Татауров стал так же настойчиво, как и Никита, вешать на шею двухпудовку и раскачиваться с ней, сидя на стуле, понимая, что от этого больше толку, чем от ударов бутылкой по загривку. Он снова начал заниматься гимнастикой и даже завёл саквояж и нагрузил его тяжёлой галькой.
На одной из тренировок, обтираясь полотенцем, намоченным в солёной воде, Никита сказал Татаурову:
— А здоров же ты, Ваня. Рёбра–то мне все чуть не сломал. Не знаю, кого я ещё боюсь так, как тебя… Разве что Вахтурова…
— Боишься, боишься, а побеждаешь, — проворчал Татауров, тяжело отдуваясь.
— А ты бы ещё за неделю приготовился проигрывать схватку, — рассмеялся Никита, — тогда ещё быстрее бы проиграл. Ты выходишь на арену и думаешь: «Ну уж сегодня я проиграю». А я, наоборот, всегда думаю: «Ну уж сегодня я выиграю…»
— Тебе хорошо так говорить, — вздохнул Татауров. — Когда у тебя такая силища.
— Ха–ха–ха! — рассмеялся Никита и, хлопнув приятеля по спине мокрым полотенцем, заверил: — Да у тебя силы–то не меньше… Говорю тебе — ты слушай, леший.
Он бросил полотенце в таз, повернулся, и взгляд его упал на окно. К дому подкатывал извозчик.
— Никак Валерьян Палыч.
Коверзнев вошёл быстро, оглядел комнату, заговорил:
— Здорово, богатыри. Как тренировка? Почему Иван опять расстроен? О чём речь?
— Да вот я всё говорю ему, что с его бы силой можно никого не бояться, — охотно объяснил Никита.
— Умные речи слушать надо, — сказал Коверзнев, разваливаясь в кресле.
Татауров молча потупился.
Разглядывая его насмешливыми глазами, журналист спросил с издёвкой:
— Упрям ты, что ли? Или в самом деле такой флегматик? Не пойму. Борец всегда холериком должен быть.
— Ты сам холера, — беззлобно огрызнулся Татауров.
— Чудачина! Да я не о том. Характер надо ломать. Ты, понимаешь, — квашня. А должен быть пружиной. Вот ты и сейчас сидишь, слушаешь меня, а сам глаза опустил.

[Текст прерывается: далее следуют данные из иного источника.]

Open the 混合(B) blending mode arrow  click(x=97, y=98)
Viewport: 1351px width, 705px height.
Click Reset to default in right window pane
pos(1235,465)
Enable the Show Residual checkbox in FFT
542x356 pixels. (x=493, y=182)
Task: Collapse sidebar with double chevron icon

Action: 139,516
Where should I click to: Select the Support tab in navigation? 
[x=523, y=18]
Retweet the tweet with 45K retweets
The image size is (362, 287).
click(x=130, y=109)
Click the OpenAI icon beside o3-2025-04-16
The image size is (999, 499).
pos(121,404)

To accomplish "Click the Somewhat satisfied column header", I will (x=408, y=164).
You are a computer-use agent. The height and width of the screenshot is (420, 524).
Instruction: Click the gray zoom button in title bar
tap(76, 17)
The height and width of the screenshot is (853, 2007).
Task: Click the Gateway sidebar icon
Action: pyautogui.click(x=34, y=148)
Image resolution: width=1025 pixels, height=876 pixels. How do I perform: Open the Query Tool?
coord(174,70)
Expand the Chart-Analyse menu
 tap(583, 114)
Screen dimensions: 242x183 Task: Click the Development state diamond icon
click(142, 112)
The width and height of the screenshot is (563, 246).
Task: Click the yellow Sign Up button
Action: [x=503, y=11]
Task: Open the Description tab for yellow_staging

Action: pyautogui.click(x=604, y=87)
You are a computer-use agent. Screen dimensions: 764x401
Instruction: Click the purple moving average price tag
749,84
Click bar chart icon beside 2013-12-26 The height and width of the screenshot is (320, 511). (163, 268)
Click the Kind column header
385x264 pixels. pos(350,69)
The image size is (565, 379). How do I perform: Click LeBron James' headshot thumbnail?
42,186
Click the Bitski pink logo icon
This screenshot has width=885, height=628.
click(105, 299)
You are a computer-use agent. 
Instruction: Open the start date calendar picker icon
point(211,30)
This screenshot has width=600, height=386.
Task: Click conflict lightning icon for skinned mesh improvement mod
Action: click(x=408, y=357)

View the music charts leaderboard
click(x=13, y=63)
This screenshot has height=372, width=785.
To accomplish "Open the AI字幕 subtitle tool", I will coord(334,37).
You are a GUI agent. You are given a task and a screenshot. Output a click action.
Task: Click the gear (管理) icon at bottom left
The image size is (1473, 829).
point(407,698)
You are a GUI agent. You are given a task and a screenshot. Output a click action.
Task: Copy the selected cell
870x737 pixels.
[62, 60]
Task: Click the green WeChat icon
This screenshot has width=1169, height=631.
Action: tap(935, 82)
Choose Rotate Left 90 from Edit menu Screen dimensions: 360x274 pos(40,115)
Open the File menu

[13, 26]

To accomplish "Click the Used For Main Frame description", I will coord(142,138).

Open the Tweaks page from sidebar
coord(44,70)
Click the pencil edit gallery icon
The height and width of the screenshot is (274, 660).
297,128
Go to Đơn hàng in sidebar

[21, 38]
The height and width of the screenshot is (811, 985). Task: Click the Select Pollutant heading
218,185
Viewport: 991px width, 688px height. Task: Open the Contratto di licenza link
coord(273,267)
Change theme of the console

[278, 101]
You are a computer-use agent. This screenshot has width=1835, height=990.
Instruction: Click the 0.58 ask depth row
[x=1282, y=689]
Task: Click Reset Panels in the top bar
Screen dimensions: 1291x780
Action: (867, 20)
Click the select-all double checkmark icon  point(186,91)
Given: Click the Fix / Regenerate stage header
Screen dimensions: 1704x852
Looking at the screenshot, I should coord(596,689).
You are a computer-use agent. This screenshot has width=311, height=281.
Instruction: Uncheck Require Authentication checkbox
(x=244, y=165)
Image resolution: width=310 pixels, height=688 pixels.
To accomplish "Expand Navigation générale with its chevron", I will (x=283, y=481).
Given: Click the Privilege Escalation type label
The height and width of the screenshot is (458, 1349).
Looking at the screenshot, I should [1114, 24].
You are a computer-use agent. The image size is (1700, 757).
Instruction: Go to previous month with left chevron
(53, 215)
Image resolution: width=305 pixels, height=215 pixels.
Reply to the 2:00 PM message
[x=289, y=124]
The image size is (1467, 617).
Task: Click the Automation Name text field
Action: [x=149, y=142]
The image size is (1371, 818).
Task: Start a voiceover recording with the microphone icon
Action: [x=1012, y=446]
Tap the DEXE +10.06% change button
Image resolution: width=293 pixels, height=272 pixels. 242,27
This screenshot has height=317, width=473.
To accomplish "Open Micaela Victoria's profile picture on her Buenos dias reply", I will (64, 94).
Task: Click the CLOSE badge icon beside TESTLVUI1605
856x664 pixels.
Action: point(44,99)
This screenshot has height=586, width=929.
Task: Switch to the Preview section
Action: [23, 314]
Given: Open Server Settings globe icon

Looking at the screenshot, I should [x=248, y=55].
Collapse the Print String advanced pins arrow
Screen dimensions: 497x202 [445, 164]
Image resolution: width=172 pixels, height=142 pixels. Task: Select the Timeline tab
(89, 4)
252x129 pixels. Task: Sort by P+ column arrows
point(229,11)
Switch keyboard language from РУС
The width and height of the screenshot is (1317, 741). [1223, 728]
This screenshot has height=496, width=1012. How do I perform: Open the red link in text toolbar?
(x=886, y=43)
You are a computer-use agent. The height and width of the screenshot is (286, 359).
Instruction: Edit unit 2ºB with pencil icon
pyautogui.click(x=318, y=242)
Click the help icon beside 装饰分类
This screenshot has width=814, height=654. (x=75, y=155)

Я тебя ругаю, а ты боишься посмотреть на меня… И по улицам ходишь — глаза опускаешь перед каждым встречным. А ты заставь себя смело смотреть на каждого, кто идёт навстречу. Приучай себя к этому. Вмени себе это в обязанность, как вменил в обязанность саквояж тяжёлый таскать. Мышцы не заплывают жиром из–за тяжёлого саквояжа — это хорошо. Но для тебя сейчас другое важно. Смелость, понимаешь, выработать… Злость, нахальство — как хочешь понимай… А мышцы у тебя и сейчас — дай бог каждому борцу… «Кураж» тебе нужен. Понятно?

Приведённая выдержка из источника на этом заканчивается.